Stored items:
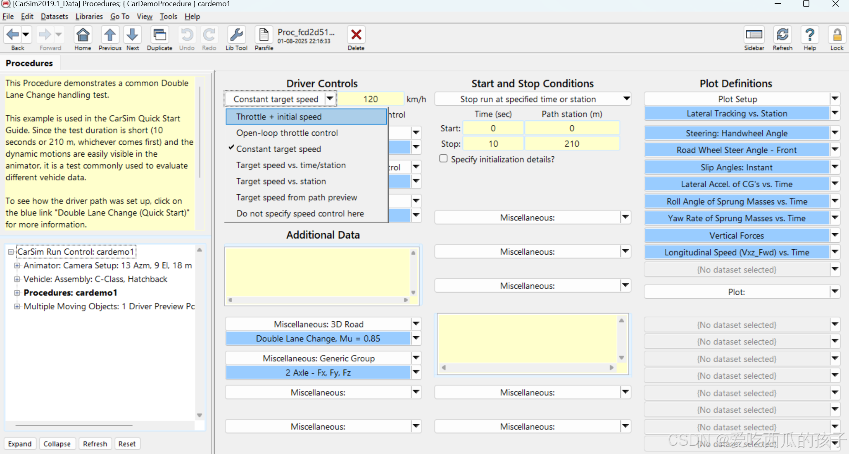The image size is (849, 454).
Task: Open the Lib Tool wrench icon
Action: 236,36
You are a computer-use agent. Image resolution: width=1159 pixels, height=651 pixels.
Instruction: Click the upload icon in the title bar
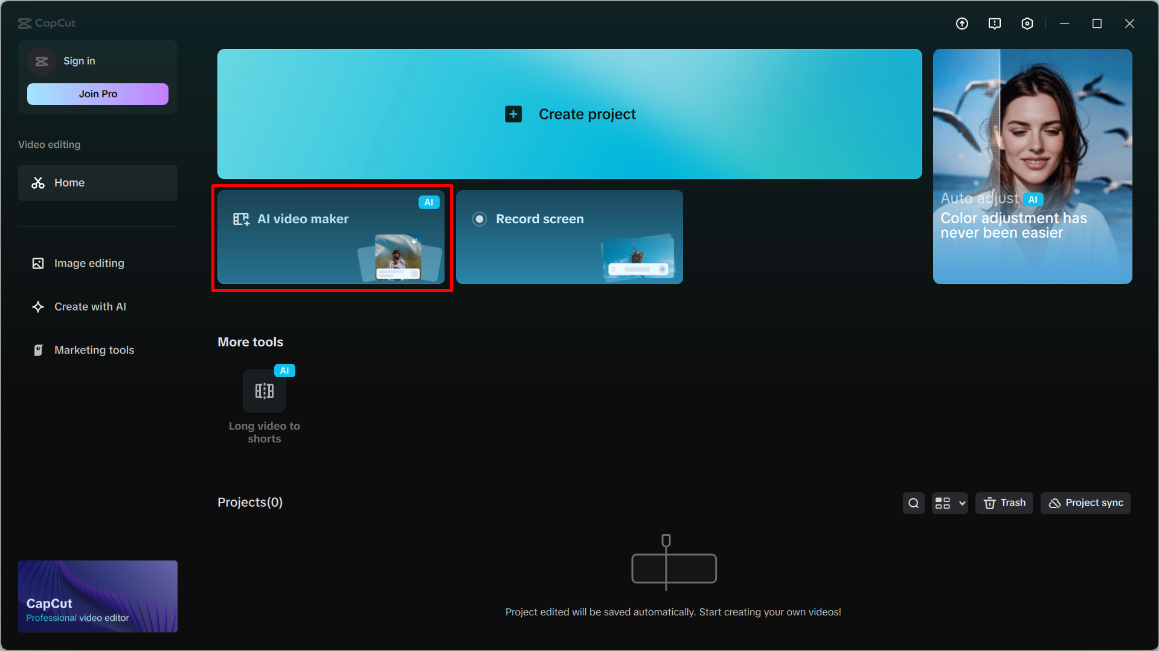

## Brief
Retype precisely, and only, the lines from the one holding "You are a computer-use" through the final line of the data above, with the pictures omitted.

## Result below
You are a computer-use agent. Image resolution: width=1159 pixels, height=651 pixels.
Instruction: Click the upload icon in the title bar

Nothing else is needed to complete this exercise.